EXERCISE DESCRIPTION:
Leaving all pictures aside, write out the records below precisely as given.

DATA EXCERPTS:
________

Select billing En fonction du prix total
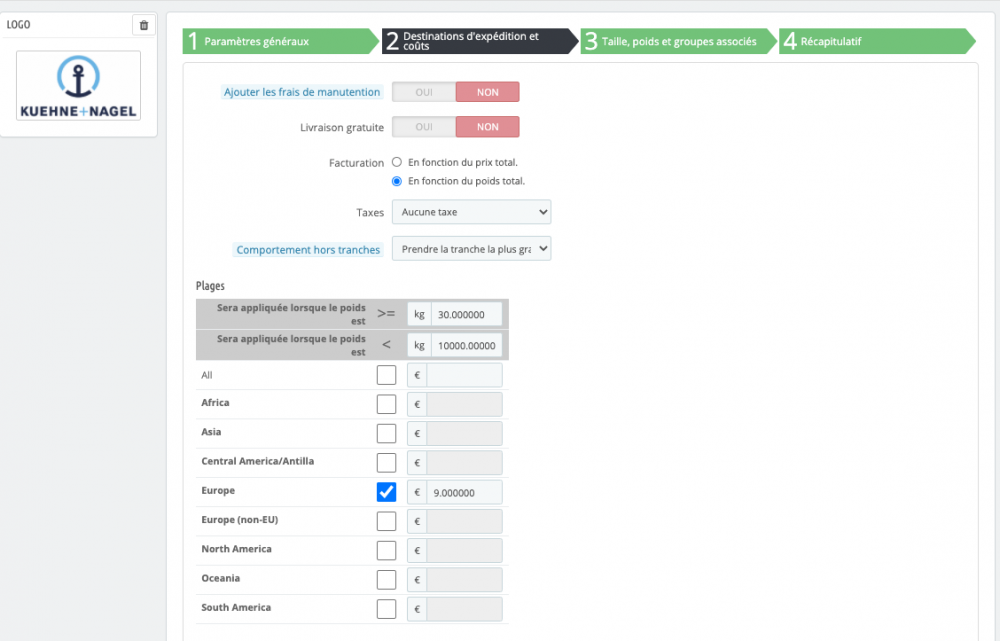This screenshot has width=1000, height=641. [397, 162]
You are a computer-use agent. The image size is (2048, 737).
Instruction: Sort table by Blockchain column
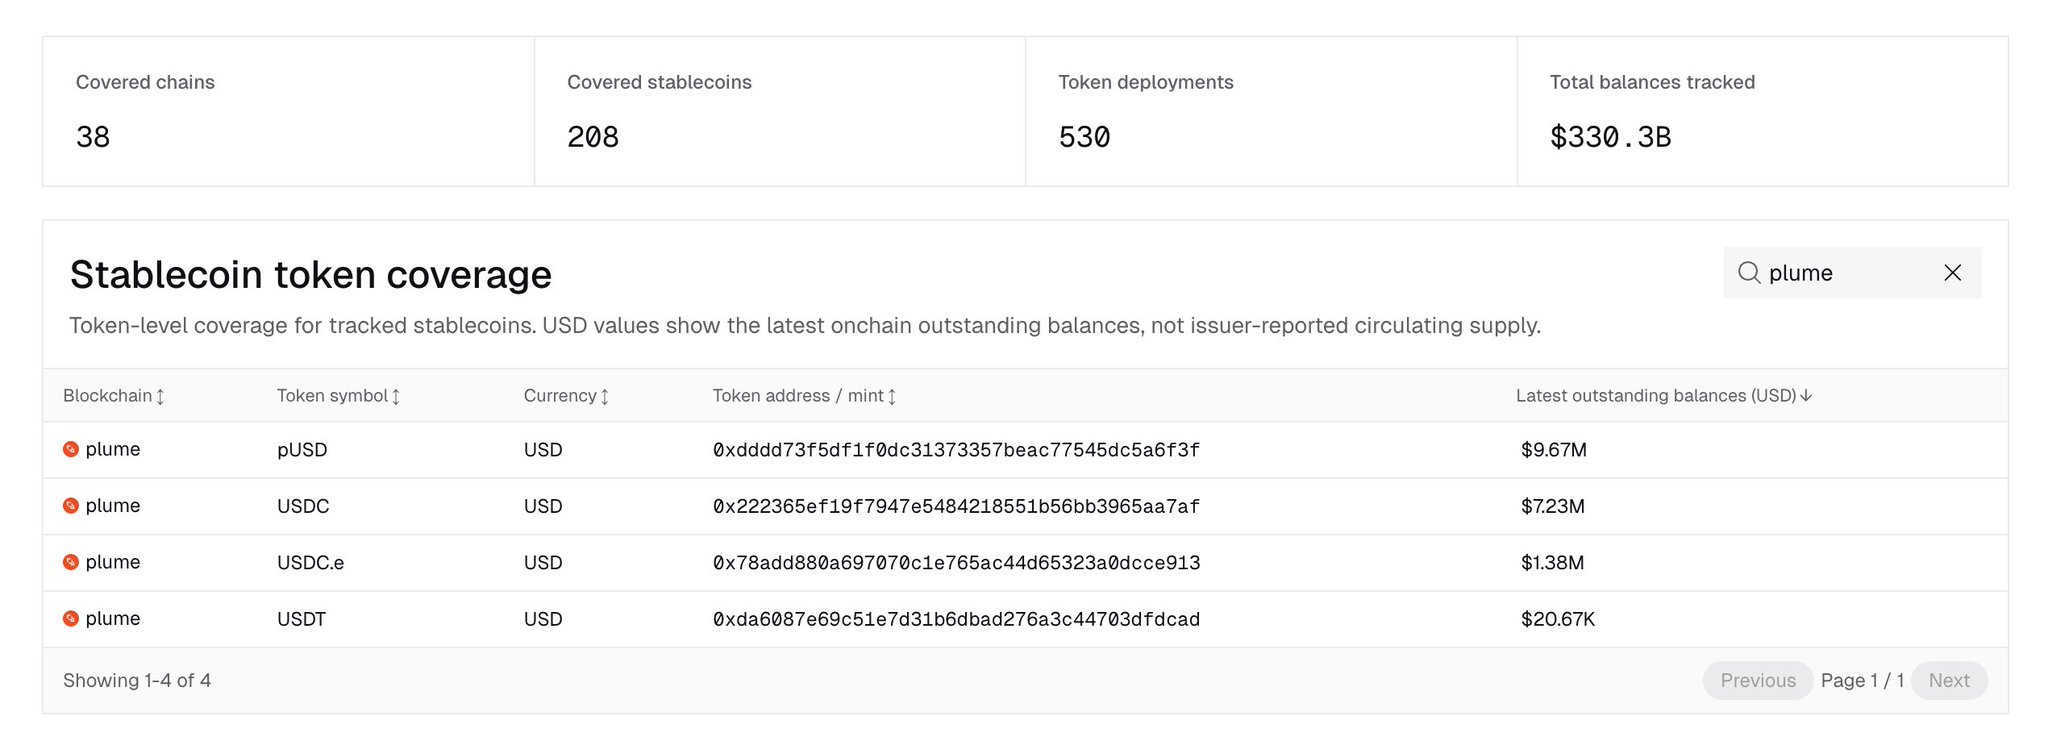click(113, 396)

________

RESULT FOR THIS TASK:
Select billing En fonction du prix total
This screenshot has width=1000, height=641. [397, 162]
You are a computer-use agent. The image size is (2048, 737).
Instruction: Sort table by Blockchain column
click(113, 396)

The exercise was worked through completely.